### Work item
Repeat the listing verbatim. Drop any pictures.

### Exercise materials
________________________________________

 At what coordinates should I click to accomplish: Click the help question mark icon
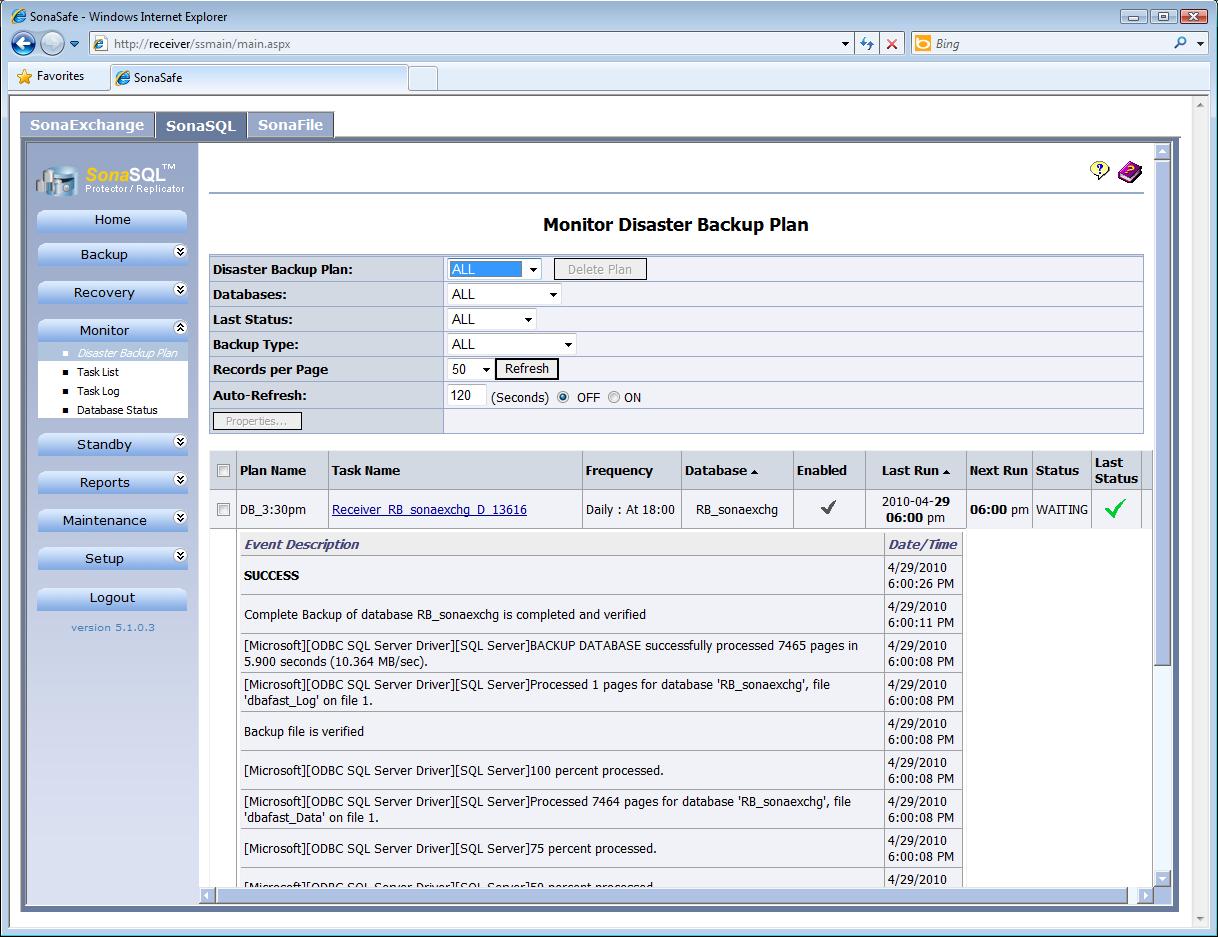(1099, 171)
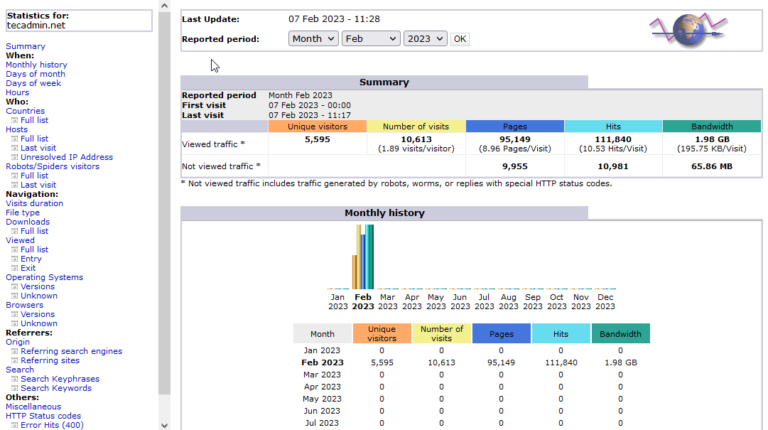Open the Feb month selection dropdown
768x430 pixels.
(x=370, y=39)
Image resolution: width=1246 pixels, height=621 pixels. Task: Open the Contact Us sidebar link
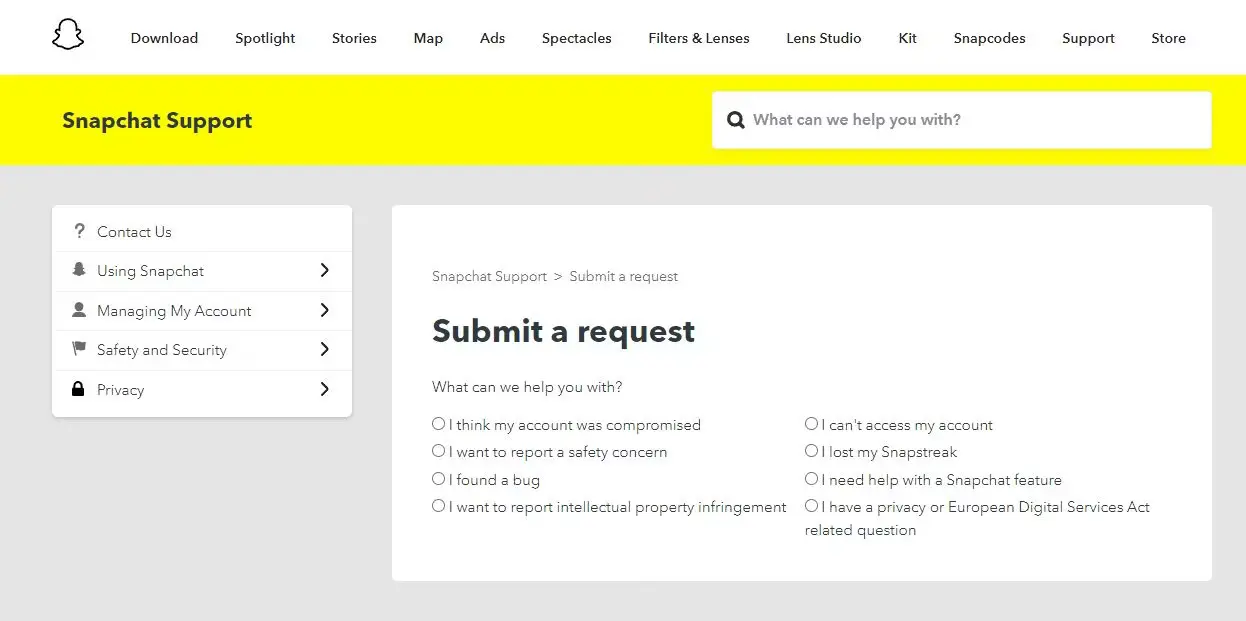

________________________________________

### Answer to this task
 At what coordinates should I click to accomplish: Click the help question mark icon
(1099, 171)
Open the Feb month selection dropdown
768x430 pixels.
(x=370, y=39)
Image resolution: width=1246 pixels, height=621 pixels. Task: Open the Contact Us sidebar link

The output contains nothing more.